--- begin ---

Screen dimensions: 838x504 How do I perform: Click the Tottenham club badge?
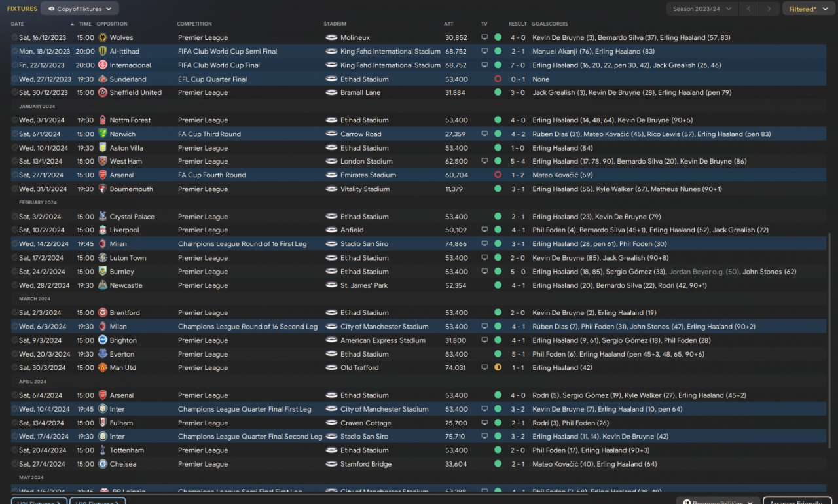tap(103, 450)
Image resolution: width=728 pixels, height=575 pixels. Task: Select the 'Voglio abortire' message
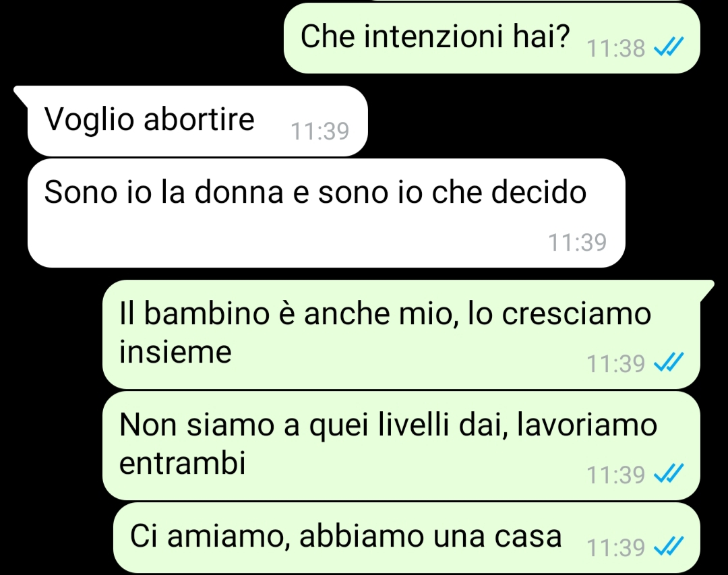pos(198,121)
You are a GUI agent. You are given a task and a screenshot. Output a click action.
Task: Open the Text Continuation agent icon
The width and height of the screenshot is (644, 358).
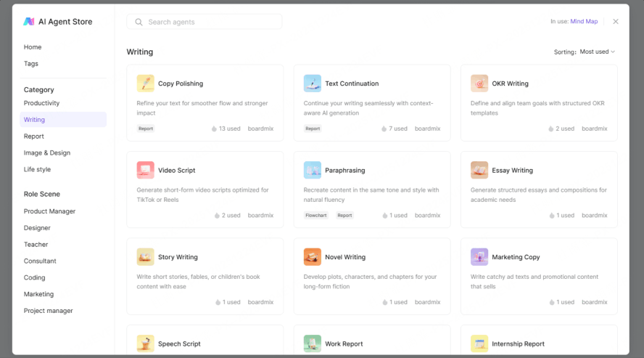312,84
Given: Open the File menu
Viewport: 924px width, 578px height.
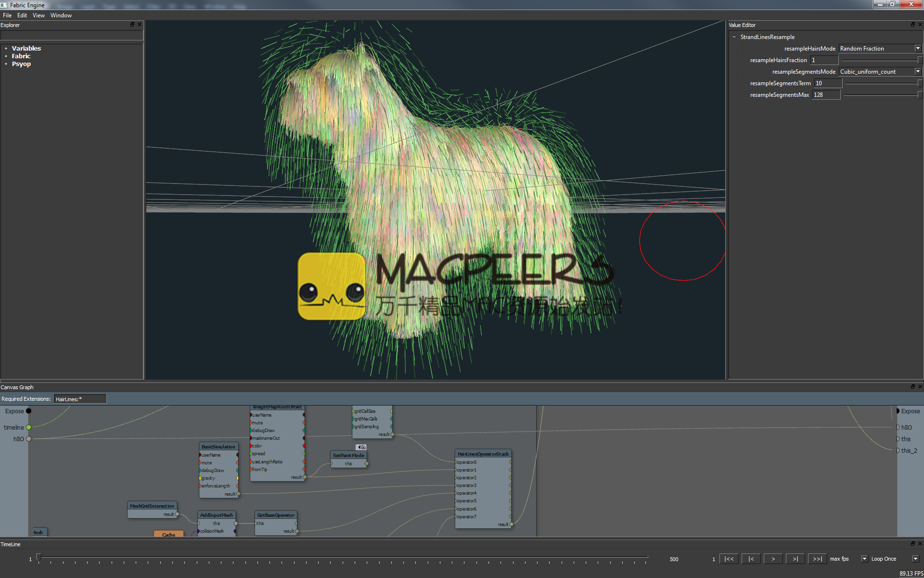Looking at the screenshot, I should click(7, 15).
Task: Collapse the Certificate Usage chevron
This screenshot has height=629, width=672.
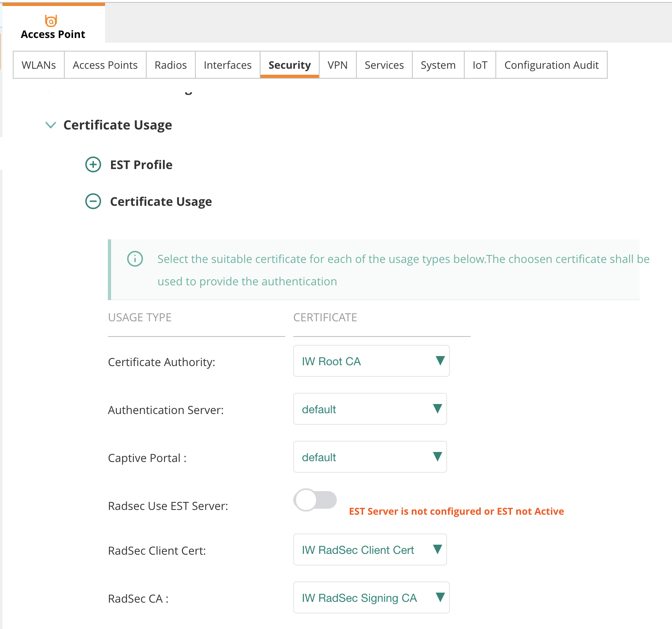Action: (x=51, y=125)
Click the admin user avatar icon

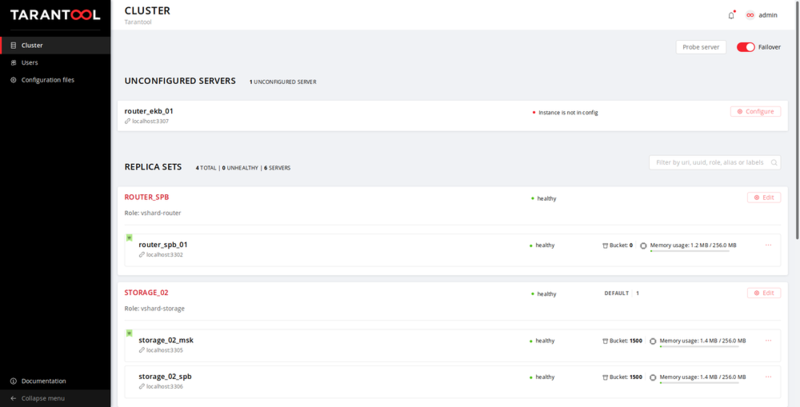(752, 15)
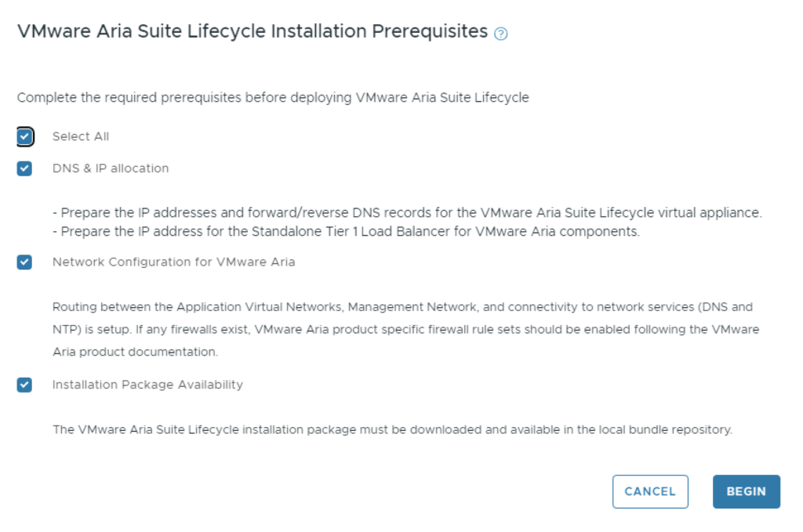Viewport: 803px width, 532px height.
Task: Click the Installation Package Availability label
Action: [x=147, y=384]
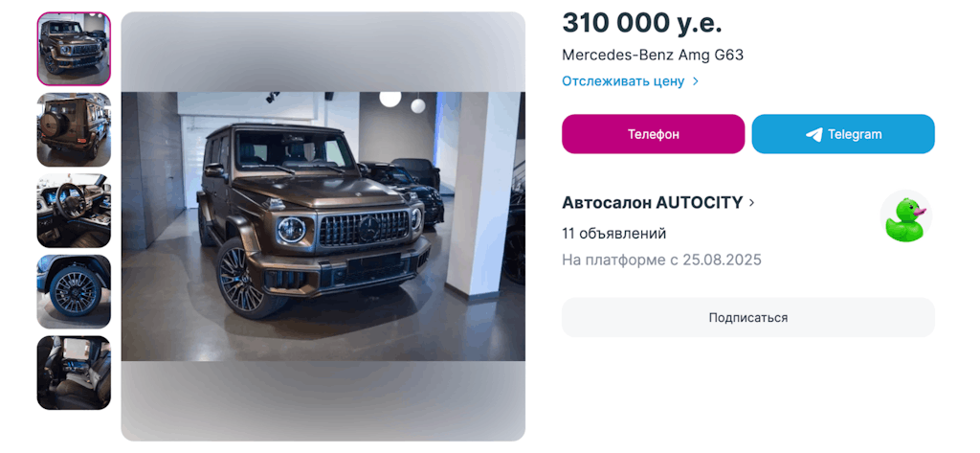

--- end ---
--- begin ---

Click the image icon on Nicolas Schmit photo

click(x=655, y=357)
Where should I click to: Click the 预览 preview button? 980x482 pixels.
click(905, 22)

--- end ---
--- begin ---

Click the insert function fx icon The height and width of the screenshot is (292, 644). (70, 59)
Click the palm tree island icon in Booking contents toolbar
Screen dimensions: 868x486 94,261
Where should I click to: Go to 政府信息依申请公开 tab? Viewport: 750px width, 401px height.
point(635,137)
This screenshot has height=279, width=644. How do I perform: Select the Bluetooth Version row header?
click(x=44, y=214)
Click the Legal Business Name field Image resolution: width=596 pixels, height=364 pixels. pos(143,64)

--- end ---

SHORT TASK:
Begin at the listing line that has "Where should I click to: Go" and stop after the one that has "Click the Legal", writing out only those lines, requests included. Scale each click coordinate in the answers by 2.15, rounding to whole numbers with halves going up.

EXPECTED OUTPUT:
Where should I click to: Go to 政府信息依申请公开 tab? Viewport: 750px width, 401px height.
point(1365,295)
This screenshot has height=279, width=644. How do I perform: Select the Bluetooth Version row header?
click(x=95, y=460)
Click the Legal Business Name field Image resolution: width=596 pixels, height=364 pixels. pos(307,138)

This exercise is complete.